Emily: Oh, that's so interesting. And sometimes the answer it depends, is really valuable too because it means there's a lot of options for people in the field, some fields there aren't really options. So that's interesting to know. So what do you make and what do your other benefits look like?

You know, if you have them through salon ownership or your work.

Carley: Yeah, I think. Each bracket, each type of stylist, you, you have your own, your own benefits and drawbacks. Where [00:10:00] I am at right now, being a cosmetologist of 10 years, I make roughly 85 to 90,000 a year. that is just from being a stylist. that is not my income from being a salon owner as well.

I think that that's Pretty average for where I am, my salon is, located in Falmouth, Maine. So it really is going to determine where the salon is that you work at. If you're up in Northern Maine, you're not gonna make, you're probably not gonna make that much. And I'm sure there's areas that, that you could make more.

Emily: right. I'm sure probably the closer you get to an urban area it could be more depending and your specialty. Right. Some specialty. if someone was graduating from cosmetology school today in your area?

What might you say? Yeah, you could probably earn this a year if everything goes well. 
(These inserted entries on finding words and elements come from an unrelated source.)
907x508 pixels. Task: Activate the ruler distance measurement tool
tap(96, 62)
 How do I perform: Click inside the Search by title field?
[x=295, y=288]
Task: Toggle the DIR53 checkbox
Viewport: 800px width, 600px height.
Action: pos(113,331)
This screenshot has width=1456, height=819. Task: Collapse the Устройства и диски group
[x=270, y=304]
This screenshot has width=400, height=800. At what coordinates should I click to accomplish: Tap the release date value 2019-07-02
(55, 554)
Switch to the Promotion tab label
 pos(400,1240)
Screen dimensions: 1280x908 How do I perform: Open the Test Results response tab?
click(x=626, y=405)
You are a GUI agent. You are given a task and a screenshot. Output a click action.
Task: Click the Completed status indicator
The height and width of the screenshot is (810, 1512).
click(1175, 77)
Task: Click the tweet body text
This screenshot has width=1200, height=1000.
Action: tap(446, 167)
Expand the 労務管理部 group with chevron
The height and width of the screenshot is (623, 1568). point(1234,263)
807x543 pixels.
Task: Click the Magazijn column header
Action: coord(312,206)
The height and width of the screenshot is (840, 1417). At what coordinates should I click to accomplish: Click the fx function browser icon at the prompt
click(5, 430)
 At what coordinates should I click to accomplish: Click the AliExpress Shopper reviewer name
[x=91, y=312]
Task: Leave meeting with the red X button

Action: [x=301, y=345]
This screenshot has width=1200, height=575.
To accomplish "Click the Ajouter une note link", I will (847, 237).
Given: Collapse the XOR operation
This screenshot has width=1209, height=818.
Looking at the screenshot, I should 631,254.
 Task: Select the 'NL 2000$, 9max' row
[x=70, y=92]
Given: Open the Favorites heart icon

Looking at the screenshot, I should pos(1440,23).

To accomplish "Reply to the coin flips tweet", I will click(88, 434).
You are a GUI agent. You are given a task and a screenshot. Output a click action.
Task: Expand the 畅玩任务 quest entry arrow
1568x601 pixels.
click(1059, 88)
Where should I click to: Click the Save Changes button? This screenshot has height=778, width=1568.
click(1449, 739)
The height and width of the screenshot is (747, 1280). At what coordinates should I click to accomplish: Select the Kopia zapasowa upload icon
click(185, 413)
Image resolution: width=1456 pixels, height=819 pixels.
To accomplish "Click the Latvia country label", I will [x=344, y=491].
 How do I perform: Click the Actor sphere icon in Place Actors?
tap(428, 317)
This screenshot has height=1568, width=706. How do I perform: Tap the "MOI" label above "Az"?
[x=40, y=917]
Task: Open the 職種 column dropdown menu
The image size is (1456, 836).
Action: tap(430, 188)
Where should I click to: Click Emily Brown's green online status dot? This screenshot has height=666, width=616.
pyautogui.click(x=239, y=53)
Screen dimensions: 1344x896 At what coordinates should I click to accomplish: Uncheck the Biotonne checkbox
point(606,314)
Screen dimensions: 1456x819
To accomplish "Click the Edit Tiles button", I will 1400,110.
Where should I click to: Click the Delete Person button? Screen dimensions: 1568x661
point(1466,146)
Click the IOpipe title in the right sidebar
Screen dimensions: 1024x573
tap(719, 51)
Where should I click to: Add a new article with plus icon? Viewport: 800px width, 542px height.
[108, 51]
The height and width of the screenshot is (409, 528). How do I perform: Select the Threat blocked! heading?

Carley: Personally, when I, graduated, I was making about 30. And that was as a commission stylist, right out the gate. I would say that that's probably, you could expect between 30 and 40. But it [00:11:00] all depends on how eager you are to build your books. The more time that you commit to that you will see growth.

But you really have to humble yourself and in your first year or two, you're taking the kids cuts. You are doing the little old lady roller sets. You're doing all of it just to get your hands moving and make those connections.

Emily: Yeah, absolutely. So for things like healthcare and retirement, is that all on most stylists to manage themselves? Or is there any way of, are there any sorts of companies that will provide healthcare, provide something like a matching retirement plan?

Carley: Not really.

That is, that is one thing that this industry is really lacking are those benefits? Personally, I'm 29, so I am no longer on my mom's health insurance. And what I do is I have a friend of mine who is a direct primary care [00:12:00] physician. She actually opened her practice the same time I opened Revive, and she does like a monthly fee.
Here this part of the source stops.